Why This Matters for Parents
-
Bring the right witnesses to your hearing. Parent's assistive technology claim failed largely because the person who actually delivered — and logged — the services never testified. If you are challenging whether services were actually provided, the service provider's testimony and an explanation of how records are kept are essential. A document alone, without someone to explain it, may not be enough.
-
Raise concerns in writing and early — don't wait until the hearing. The ALJ specifically noted that Parent never told the speech therapist about stuttering concerns until January 2017, months after the October assessment and IEP meeting. If you have concerns about a specific issue like stuttering, dyslexia, or a new symptom, raise it in writing before or during the assessment period. This creates a record that the district was on notice and had an obligation to address it.
-
Expert testimony is often required to win on assessment adequacy claims.

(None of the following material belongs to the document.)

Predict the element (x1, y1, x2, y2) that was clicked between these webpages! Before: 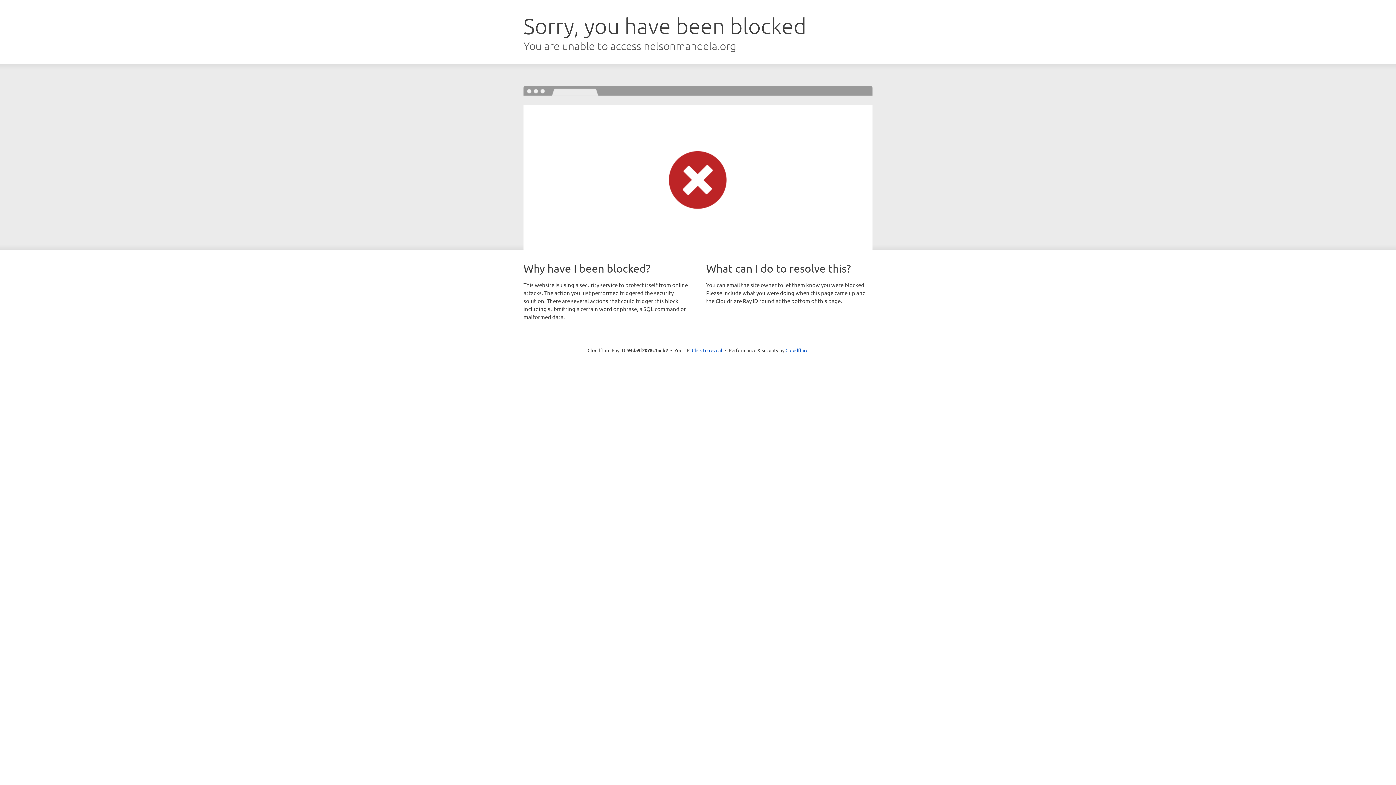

Parent argued that the speech assessment was inadequate, but no expert testified about what a proper stuttering assessment looks like, whether Student needed one, or what the therapist should have done differently. Courts and ALJs generally will not find an assessment inadequate without professional testimony explaining the deficiency.
-
A district improving services later does not automatically mean earlier services were wrong. Parent argued that because the speech therapist added stuttering-related sessions in early 2017, that proved the original program was inadequate. The ALJ rejected this reasoning, citing a legal principle that penalizing districts for updating IEPs would discourage them from ever making improvements — the opposite of what special education law intends. An increase in services is not, by itself, an admission that prior services were insufficient.
Note: These summaries are for educational purposes only. OAH decisions are fact-specific and may not apply to your situation. Consult an advocate or attorney for advice about your case.